Tre insegnanti per motivi di lavoro non possono stare accanto ai loro figli disabili come vorrebbero. Per questo hanno deciso di lanciare una petizione e di scrivere una lettera che sta commuovendo la Rete. Sono Carmen Milia, Nadia Pitruzzella e Mirella Costanza le tre insegnanti di Favara che vorrebbero avvicinarsi a Filippo, Benedetta e Luigi. Tutta colpa della mobilità: sono state, infatti, assegnate a scuole molto distanti dalla loro casa. Non sono valsi a nulla i tentativi di ottenere una sede lavorativa più vicina: per anni questa possibilità è stata loro negata. Nel frattempo è cresciuto il senso di colpa per i loro bambini, che avrebbero bisogno della loro presenza e assistenza. Hanno quindi messo nero su bianco la loro frustrazione, spiegando ai loro figli i motivi della loro assenza con una bellissima lettera.
«Amore mio, io non so se un giorno capirai mai quello che c’è scritto in questa lettera ma voglio scriverla lo stesso per dirti che la mamma ti ama moltissimo e che non c’è un solo giorno in cui io mi penta che tu sia venuto al mondo», scrivono le mamme nella loro dichiarazione d’amore per i figli, il cui coraggio rappresenta la forza nei loro momenti più difficili.

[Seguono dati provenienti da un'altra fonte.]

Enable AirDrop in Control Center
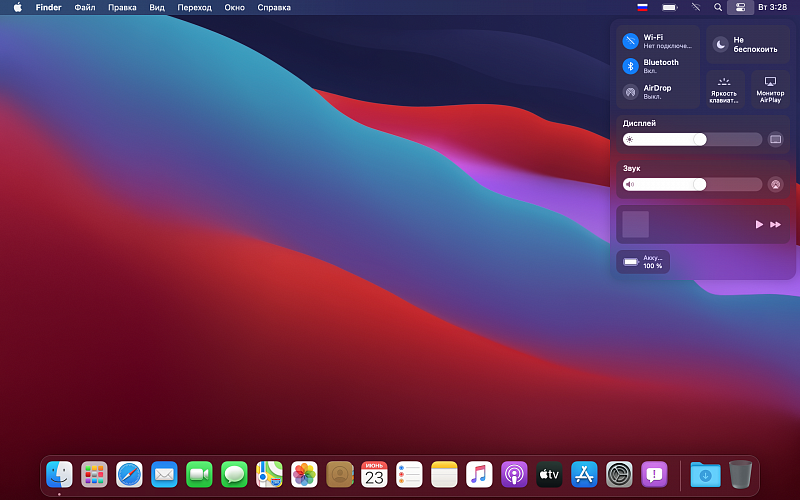Viewport: 800px width, 500px height. click(x=631, y=92)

Le regole vanno rispettate, ma non sempre sono giuste: «Anche mamma vorrebbe starti accanto e assisterti non lo può fare perché non mi permettono di lavorare vicino a te, perché non hanno capito che tu hai più bisogno di altri. La mamma insegna in un paese molto lontano da dove vivi tu e il ministero per cui lavora non fa nulla per farla avvicinare a te, anzi spesso ha peggiorato le cose».
La loro battaglia sta dando i primi risultati: nel parere al Testo Unico sul pubblico impiego che è nelle mani del Governo è stata inserita un’osservazione riguardante il personale con figli con gravi disabilità: in questi casi va assegnata la sede di servizio nel comune di residenza dei bambini o in uno limitrofo. «Voglio che tu sappia che la tua mamma ha continuato a lottare, a fare sentire la tua voce, finché l’Italia è tornata ad essere quel paese dei diritti di tutti», concludono le docenti.